Report only the number of lines in the records that contain the word "purple".

● ● ● ●

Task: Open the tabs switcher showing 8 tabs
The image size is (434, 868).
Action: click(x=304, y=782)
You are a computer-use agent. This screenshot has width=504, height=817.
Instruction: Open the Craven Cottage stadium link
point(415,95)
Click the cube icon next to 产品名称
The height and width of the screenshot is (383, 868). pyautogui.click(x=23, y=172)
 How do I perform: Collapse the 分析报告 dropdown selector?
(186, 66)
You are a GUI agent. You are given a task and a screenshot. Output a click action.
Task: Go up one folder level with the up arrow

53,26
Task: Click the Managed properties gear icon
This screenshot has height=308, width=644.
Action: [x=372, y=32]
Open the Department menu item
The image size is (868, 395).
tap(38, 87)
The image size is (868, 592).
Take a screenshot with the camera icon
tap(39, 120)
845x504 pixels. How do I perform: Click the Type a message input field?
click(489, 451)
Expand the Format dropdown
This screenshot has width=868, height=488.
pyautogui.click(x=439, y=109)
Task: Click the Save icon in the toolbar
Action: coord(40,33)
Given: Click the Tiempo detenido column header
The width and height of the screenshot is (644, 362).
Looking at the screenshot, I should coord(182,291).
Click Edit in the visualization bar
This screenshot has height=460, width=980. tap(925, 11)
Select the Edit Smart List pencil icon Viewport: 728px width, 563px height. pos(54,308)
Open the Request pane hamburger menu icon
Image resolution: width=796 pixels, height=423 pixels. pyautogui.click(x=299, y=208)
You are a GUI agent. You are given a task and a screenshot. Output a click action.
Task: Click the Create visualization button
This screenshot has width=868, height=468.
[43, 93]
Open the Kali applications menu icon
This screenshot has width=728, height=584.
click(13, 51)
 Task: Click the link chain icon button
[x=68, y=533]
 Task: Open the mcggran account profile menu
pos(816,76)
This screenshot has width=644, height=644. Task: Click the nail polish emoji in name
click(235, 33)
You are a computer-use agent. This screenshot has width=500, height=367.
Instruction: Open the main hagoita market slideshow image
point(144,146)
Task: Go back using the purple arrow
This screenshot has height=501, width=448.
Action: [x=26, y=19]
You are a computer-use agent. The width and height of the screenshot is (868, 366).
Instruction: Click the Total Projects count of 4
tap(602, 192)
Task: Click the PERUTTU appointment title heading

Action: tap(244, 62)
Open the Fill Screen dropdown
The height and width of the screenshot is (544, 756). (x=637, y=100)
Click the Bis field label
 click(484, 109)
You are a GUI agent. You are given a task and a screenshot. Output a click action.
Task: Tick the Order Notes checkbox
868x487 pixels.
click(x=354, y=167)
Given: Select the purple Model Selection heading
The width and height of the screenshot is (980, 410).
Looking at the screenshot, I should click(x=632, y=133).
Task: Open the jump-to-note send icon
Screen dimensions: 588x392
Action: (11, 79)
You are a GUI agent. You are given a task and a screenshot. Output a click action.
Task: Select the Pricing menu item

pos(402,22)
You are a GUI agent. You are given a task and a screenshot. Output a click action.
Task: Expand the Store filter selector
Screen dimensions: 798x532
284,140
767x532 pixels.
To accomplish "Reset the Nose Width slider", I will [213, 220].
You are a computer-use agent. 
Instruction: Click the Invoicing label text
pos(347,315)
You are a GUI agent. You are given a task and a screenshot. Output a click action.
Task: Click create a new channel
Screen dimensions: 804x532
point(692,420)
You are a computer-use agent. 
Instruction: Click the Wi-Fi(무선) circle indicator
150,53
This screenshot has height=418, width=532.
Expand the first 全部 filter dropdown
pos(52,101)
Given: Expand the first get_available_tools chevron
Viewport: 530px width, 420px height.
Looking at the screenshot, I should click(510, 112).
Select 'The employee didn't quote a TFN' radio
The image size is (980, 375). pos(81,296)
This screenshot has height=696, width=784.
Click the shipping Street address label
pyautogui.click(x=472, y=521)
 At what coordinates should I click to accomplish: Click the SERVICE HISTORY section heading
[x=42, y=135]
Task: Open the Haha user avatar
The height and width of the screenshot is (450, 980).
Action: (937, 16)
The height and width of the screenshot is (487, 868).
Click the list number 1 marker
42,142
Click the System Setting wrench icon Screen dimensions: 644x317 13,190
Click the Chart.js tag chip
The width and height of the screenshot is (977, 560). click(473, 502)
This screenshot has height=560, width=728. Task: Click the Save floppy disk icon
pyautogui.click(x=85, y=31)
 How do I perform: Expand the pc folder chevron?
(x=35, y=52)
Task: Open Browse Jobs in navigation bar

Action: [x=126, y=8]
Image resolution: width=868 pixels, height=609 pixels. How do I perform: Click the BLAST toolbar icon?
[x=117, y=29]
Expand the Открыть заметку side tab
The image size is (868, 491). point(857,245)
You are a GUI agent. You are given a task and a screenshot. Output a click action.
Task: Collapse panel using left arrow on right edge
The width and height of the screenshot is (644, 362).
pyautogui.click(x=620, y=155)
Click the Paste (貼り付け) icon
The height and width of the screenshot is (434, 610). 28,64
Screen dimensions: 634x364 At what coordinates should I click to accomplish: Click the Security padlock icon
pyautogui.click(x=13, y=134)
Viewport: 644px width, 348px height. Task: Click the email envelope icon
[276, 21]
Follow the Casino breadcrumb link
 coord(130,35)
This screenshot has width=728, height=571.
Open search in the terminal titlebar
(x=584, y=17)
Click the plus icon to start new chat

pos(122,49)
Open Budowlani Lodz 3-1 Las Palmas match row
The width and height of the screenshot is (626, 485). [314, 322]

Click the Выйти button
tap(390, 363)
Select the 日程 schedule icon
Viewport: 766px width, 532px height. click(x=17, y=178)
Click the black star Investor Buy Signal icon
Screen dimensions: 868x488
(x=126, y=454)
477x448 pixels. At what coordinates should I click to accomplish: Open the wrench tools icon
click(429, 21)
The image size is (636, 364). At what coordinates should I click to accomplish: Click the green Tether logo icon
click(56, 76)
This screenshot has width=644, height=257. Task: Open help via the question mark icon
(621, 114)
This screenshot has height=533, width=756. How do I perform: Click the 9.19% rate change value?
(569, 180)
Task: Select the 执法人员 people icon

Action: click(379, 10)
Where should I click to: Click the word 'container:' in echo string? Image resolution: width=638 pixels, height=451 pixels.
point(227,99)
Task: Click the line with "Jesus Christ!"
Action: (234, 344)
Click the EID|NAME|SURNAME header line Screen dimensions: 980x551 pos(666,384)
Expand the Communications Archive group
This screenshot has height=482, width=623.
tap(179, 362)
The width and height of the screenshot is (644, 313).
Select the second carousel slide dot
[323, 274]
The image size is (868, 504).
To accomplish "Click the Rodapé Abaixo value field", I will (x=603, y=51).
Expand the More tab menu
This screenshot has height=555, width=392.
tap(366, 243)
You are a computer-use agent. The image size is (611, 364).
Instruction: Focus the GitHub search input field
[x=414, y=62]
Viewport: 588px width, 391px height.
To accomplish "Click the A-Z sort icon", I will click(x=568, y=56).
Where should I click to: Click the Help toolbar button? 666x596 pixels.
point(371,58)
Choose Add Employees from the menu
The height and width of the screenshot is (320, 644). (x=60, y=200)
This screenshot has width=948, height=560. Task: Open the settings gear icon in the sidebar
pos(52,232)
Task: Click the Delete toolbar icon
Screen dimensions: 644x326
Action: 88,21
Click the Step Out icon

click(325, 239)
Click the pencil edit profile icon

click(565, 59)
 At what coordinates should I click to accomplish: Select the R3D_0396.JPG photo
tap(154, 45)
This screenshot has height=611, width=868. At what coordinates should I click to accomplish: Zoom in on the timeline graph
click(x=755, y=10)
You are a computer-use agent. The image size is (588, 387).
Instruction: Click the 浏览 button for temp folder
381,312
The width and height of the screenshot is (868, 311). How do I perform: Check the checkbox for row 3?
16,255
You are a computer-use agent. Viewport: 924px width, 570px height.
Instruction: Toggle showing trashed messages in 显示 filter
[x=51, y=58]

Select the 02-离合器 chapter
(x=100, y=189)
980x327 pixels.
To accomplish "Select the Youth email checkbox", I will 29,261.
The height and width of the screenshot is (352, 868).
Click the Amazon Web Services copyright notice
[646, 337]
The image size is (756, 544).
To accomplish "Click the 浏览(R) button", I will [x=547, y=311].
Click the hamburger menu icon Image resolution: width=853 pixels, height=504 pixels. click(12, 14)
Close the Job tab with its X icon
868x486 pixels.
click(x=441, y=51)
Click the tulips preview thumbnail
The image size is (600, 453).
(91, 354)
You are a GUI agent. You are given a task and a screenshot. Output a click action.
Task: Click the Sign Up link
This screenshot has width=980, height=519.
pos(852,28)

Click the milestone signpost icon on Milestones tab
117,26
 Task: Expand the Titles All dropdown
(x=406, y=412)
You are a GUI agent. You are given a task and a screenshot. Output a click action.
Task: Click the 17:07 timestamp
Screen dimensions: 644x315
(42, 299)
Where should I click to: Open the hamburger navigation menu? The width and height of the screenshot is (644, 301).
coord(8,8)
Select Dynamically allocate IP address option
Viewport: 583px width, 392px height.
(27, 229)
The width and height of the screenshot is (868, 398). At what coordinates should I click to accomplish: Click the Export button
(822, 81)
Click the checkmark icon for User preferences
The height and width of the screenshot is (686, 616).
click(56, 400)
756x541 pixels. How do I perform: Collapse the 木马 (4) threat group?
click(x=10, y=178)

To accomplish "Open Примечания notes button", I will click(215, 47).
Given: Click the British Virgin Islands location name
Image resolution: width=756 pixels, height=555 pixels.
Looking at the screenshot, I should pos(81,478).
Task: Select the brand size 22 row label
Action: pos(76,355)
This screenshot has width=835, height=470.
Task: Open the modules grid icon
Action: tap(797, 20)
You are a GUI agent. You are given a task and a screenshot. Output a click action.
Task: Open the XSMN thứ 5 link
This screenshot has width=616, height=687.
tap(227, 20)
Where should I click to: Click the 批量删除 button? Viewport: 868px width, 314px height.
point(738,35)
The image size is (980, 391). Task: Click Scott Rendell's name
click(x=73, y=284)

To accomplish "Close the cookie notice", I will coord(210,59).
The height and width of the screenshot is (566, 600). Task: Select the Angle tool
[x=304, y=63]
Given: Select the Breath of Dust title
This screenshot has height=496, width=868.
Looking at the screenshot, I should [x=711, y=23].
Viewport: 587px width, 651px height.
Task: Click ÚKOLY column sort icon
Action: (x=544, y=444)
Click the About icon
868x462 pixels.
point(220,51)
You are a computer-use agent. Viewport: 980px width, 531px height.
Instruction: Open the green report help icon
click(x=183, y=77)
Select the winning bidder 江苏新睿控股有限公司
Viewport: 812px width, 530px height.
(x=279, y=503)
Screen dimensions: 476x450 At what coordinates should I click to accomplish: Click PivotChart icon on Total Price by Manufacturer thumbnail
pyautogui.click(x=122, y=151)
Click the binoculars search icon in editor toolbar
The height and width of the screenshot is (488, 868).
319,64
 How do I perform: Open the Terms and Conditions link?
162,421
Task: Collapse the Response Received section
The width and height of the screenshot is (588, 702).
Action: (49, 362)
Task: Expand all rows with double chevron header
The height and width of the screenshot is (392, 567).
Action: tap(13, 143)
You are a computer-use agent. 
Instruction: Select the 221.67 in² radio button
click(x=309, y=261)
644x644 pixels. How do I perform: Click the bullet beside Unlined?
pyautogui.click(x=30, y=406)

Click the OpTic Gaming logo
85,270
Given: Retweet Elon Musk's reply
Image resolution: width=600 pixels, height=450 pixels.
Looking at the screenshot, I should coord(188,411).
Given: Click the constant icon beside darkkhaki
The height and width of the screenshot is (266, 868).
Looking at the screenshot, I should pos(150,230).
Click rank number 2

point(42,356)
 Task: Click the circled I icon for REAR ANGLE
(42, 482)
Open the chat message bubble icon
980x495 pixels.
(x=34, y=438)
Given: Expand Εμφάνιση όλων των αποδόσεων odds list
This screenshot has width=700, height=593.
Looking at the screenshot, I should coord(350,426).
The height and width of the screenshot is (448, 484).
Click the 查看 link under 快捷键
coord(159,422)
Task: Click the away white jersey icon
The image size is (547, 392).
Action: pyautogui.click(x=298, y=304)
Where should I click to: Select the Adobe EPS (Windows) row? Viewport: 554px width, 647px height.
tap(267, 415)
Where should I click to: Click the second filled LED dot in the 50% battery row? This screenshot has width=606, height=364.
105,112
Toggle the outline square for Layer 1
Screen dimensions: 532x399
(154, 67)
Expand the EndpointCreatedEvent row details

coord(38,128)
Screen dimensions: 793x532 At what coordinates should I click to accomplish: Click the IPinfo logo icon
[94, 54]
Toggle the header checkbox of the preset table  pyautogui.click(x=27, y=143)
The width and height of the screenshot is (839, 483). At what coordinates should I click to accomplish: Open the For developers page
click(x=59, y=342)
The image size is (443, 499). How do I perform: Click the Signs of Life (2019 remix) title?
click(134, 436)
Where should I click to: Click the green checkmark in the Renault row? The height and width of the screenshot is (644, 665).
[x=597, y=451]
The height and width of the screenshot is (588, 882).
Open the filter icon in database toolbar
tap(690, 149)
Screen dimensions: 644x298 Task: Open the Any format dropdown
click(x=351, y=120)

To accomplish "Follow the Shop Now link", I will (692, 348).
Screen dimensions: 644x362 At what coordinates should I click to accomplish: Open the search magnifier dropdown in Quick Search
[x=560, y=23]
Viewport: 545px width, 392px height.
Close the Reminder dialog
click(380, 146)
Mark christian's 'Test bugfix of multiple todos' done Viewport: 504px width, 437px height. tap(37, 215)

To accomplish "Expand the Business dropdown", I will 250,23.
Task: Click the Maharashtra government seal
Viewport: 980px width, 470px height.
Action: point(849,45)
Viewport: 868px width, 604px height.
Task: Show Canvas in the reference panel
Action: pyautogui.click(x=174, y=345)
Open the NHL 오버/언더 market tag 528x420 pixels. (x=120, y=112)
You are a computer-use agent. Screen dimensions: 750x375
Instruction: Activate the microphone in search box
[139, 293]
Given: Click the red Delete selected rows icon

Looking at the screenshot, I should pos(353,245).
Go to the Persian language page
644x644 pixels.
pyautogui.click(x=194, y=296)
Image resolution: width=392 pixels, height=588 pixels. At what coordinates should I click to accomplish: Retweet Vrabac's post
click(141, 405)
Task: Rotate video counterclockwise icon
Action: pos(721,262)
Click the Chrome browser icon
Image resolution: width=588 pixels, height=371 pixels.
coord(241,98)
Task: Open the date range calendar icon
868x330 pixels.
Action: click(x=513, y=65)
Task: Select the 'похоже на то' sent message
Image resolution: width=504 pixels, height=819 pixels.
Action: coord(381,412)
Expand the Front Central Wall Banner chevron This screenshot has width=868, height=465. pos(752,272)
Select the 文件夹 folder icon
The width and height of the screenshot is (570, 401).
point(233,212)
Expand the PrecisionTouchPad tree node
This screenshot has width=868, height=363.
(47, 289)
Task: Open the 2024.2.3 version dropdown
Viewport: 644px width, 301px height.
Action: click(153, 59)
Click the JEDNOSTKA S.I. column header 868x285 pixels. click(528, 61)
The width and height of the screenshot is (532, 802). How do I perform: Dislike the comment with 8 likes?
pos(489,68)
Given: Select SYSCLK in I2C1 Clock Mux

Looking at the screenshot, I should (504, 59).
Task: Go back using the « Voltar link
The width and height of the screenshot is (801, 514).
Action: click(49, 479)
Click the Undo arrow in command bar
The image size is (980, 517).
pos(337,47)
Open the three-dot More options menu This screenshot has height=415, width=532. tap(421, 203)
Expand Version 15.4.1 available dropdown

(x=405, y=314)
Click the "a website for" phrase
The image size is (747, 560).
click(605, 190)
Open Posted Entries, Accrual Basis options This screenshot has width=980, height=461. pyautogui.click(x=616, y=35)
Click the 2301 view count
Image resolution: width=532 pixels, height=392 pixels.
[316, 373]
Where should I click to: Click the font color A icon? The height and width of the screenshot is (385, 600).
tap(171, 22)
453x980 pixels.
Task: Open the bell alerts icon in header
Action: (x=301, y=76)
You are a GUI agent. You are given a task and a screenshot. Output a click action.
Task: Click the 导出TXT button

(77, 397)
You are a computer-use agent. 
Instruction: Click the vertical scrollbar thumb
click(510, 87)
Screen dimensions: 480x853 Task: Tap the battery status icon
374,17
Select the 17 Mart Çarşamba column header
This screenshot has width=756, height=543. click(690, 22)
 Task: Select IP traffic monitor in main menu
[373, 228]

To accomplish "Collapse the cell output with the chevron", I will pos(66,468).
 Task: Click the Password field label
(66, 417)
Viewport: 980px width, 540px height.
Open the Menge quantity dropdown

● ● ● ●

## [Finished task]
2